StorageX is a ‘hybrid hardware, algorithms, and data’ provider

Profile. StorageX is a computational storage company with a difference, supplying AI processing and models to cut data-heavy workloads down to size.

Stephen Yuan, StorageX
Stephen Yuan

We met StorageX founder and CEO Stephen Yuan on an IT Press Tour to find out more about its Lake Ti processing card and its functionality. StorageX believes that for data-heavy workloads, compute should move closer to the data. Moving mass data to distant compute – be it x86 or GPUs – takes a long time and needs a lot of electricity.

But placing compute near to the storage invites the question “what kind of compute?” Is it x86, GPU, Arm, Risc-V or something else? Is StorageX a ScaleFlux-type computational storage company?

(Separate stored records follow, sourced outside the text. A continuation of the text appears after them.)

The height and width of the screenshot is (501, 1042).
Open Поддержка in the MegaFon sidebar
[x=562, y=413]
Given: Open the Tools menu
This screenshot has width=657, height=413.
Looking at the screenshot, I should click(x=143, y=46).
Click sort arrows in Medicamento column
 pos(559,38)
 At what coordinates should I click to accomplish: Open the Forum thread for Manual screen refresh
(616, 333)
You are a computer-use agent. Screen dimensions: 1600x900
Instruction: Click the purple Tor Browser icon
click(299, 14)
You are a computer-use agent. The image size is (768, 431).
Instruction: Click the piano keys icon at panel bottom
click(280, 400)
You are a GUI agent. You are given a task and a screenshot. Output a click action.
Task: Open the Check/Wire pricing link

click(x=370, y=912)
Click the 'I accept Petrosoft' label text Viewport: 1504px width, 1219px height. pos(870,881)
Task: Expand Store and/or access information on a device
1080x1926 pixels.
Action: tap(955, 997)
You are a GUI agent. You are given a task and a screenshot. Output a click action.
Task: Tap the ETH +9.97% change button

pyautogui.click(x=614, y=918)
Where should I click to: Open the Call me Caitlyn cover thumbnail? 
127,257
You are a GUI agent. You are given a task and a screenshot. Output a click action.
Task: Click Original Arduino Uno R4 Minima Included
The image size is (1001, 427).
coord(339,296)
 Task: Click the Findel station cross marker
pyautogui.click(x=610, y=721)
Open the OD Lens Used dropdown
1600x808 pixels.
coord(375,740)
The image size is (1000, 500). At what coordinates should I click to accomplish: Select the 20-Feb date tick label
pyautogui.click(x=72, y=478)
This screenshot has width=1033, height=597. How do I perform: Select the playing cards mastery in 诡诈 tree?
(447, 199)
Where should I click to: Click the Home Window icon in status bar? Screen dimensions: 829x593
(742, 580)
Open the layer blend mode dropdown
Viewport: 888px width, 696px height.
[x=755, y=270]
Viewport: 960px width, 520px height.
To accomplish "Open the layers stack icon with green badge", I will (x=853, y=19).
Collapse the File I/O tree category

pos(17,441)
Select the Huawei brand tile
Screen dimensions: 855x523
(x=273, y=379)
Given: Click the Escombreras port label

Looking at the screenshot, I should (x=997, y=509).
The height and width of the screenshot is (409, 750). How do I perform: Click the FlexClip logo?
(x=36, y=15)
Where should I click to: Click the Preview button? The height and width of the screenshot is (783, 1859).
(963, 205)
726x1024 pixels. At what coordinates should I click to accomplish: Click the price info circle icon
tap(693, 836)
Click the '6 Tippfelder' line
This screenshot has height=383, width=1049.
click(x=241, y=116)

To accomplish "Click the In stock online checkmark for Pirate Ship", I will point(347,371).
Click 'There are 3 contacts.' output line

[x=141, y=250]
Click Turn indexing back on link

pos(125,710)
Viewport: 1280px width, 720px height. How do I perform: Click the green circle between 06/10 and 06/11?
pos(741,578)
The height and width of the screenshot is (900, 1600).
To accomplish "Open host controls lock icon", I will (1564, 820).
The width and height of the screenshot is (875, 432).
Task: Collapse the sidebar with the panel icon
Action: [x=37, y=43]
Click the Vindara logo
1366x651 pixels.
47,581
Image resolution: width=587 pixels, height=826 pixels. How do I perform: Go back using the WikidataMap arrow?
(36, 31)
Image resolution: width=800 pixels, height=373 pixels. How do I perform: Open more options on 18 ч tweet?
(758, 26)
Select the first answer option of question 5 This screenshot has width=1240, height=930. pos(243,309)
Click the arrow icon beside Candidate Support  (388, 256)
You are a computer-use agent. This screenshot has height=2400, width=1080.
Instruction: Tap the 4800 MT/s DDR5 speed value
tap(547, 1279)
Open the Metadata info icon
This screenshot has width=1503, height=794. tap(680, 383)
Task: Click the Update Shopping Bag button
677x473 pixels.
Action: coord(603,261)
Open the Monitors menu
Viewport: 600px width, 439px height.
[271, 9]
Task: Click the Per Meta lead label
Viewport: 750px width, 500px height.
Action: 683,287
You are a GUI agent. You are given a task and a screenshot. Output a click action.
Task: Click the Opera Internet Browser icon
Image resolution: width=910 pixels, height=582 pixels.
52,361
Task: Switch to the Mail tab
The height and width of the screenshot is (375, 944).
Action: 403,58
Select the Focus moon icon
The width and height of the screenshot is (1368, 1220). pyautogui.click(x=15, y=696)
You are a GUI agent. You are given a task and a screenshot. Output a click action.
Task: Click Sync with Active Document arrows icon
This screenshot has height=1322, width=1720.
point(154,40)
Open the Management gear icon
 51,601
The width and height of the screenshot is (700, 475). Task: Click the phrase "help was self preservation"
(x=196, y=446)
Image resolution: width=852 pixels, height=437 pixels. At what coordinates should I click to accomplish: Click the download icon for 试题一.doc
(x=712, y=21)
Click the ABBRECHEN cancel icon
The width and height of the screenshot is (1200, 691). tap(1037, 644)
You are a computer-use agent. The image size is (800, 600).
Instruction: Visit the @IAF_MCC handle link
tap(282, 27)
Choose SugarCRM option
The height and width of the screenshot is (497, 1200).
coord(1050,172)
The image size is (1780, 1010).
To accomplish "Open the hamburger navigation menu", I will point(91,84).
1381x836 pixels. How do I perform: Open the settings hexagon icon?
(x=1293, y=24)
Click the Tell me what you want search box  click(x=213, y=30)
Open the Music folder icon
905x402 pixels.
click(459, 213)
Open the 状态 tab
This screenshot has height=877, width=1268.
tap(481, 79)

StorageX says its Lake Ti P100/P150 series add-in card features a dedicated AI engine that has higher performance per watt and per dollar than mainstream GPUs, plus 32GB of DRAM. It also brings high-performance data acceleration and low latency IO acceleration for storage and the network – meaning high-performance AI, network, and storage acceleration in one package.

It supports PCIe 4 and is RDMA ready. Yuan said “We can support RDMA. We have the protocols for it right now.” The current product’s 2x 100 GbitE ports are there for that and also for memory expansion. There is a direct SCM/SSD bridge for memory/storage extension. The Lake Ti card can pre-process data before it goes to GPUs and process incoming data before it is stored on a drive.

The card is ready for real-time analytics work. Yuan asserted that Lake Ti can carry out vector processing tasks more efficiently than CPUs and GPUs. There are predefined and optimized AI models for a user application and the Lake Ti system has data-awareness applications for a smart data lake which can be used for recommendation processing.

StorageX graphic

The diagram above compares a legacy server recommendation cluster on the left with a StorageX-enabled recommendation system on the right, which is more efficient. It shows a Lake Ti card connected to a TB-level set of SSDs communicating at the GB level via PCIe switch to a CPU and a GPU. They are still needed – the card does not replace them.

Yuan explained: “If we can process closer to the storage nodes, that will make it a lot easier … you can reduce a lot of the data size, making it more efficient when doing the compute.” In other words, StorageX processes the data and reduces its size, reducing network transmission time. He added: “We can process the data close to the storage nodes, and pre-process it, and we really streamline the throughput.”

“We’re optimizing … data intensive workloads. We’re not competing with CPUs for those very complex computer tasks or GPUs for the graphical stuff or things like that. But we’re good at … data heavy workloads.”

StorageX Lake Ti card
Lake Ti card

In summary, this Lake Ti card, which is FPGA-based, has three compute functions: an AI engine and AI models, a storage data processor, and a network I/O processor. StorageX is bringing some dedicated compute functions to the storage along with storage and network I/O acceleration so that customers can carry out AI analytics work without needing access to massive x86 or GPU server farms for all of it.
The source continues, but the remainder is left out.